===== SUPPLIED PASSAGE
Solving Sudoku Puzzles with OpenCV

For my next project I wanted to build something that I have been planning to do for a long time.

I love solving sudoku and I was really good at it. Yup, I was good. That was three years ago. By the time I got good at solving sudoku, it started to get boring for me and I decided to write my first sudoku solver – goSudoku.

CLI Solution

goSudoku is written in Go. The goal was to make a fast sudoku solver by improving on the basic back-tracking algorithm. (More on that below)

The grid is represented as a string of numbers between 0 and 9. Zero being used to represent blank spaces. The string representation of the grid was generated by going over the grid from left-to-right, row-by-row. This string representation of the grid was the input to the program.

For example, the grid on the left gets represented as – 206000190349800600800906543100000070090030000760010005020500009005042700683097452

If we give this as an input to goSudoku will give us the following result.

$ ./goSudoku -i 206000190349800600800906543100000070090030000760010005020500009005042700683097452
Time taken :: 752.792µs
Solution :: 256473198349851627871926543132685974598734261764219835427568319915342786683197452

The solution by the program is also the right solution. 😀

You can find the code here @jerrymannel/go_sudoku.

Here are the things that I did to improve on the basic back-tracking algorithm.

The solution doesn’t use the back-tracking algorithm right away. It first tries to figure out as much as it can through multiple passes of the grid.
If the grid stayed the same between the previous and current, then it switches to backtracking.
It also identifies a set of candidate numbers of each cell. While backtracking it only picks from that list of candidate numbers for each cell and not every number between 1 and 9.

I wrote the code in 2021, so I think all of this is in there somewhere. 🙂

An automated solution

Even though goSudoku can find a solution fast, it lacked the ability to “read” the grid and enter the solution. It was not fully automated. This still required me to do the following for each grid,

Create the input string
Run it against goSudoku
Enter in the numbers back again

Even though this helped me improve my overall timings, the manual part in the beginning and the end made it feel like it was incomplete.

I had to find a UI based solution that could do all of this on its own. The algorithm looks simple, at least on paper it does.

On the screen find where the top left corner of the grid is.
Scan the values
Find solution using goSudoku
Input the values back in
Start a new game
Repeat.

Finding the grid

My first approach was to “show” the program where the grid started. Using a library called pynput, we can find the (x,y) coordinates on the screen where you clicked.

from pynput.mouse import Listener

def on_click(x, y, button, pressed):
  if pressed:
    print('Mouse clicked at ({0}, {1}) with {2}'.format(x, y, button))

with Listener(on_click=on_click) as listener:
  listener.join()

This gives the output as,

Mouse clicked at (883.96875, 445.6328125) with Button.left

Once we have the starting location, the rest of the values can be calculated.

This is a good segue to discuss about the dimensions that we have to deal with on the screen.

Dimensions

On a large screen, from the top-left of the grid the image below shows the dimensions. The grid and cells stay the same size for most window sizes. But if you resize the window and make it small beyond a point, then the grid shrinks and these dimensions won’t work.
==========
===== SUPPLIED INFORMATION
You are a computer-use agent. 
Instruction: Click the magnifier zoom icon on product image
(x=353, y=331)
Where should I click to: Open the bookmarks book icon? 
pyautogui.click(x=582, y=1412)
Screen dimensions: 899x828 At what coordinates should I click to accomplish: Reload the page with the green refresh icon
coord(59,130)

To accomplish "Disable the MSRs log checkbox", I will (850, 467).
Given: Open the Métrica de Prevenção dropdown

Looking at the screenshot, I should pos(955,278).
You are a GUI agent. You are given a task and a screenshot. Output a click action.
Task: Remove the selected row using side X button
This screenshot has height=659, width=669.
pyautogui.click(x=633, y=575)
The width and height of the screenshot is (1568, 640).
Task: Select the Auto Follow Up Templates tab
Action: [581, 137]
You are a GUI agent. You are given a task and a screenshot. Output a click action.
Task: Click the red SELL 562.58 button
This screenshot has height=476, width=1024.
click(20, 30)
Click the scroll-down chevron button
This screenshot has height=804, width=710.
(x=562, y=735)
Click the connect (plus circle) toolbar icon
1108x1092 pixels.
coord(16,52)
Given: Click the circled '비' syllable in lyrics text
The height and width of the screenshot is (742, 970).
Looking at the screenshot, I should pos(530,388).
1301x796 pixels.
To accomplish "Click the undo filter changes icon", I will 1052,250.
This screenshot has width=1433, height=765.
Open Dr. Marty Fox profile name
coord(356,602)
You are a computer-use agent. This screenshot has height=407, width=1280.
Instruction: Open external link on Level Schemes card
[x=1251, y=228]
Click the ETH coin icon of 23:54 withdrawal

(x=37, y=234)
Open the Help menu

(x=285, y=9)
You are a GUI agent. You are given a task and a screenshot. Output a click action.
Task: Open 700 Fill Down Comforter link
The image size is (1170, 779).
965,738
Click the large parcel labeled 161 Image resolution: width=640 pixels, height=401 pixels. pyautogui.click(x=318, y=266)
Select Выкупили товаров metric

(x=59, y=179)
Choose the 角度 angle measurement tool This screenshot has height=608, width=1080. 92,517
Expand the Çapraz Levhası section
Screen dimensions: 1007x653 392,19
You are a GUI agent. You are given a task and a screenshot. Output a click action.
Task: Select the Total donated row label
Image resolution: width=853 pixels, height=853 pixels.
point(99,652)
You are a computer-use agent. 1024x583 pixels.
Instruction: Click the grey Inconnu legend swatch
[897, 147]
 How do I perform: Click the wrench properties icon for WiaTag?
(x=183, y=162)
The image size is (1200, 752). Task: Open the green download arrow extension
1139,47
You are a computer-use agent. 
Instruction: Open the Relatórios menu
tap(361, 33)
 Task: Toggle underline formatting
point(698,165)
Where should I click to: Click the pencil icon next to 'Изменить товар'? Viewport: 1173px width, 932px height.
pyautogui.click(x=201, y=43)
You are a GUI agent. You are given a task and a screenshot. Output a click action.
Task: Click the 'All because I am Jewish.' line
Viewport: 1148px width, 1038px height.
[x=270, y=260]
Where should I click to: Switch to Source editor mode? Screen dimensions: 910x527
==========
• **WHAT TO PRODUCE**
Reproduce the Sudoku article word for word, from "Even though goSudoku" to "it was incomplete.". The entries have no connection to the Sudoku article.

• **ANSWER BELOW**
Even though goSudoku can find a solution fast, it lacked the ability to “read” the grid and enter the solution. It was not fully automated. This still required me to do the following for each grid,

Create the input string
Run it against goSudoku
Enter in the numbers back again

Even though this helped me improve my overall timings, the manual part in the beginning and the end made it feel like it was incomplete.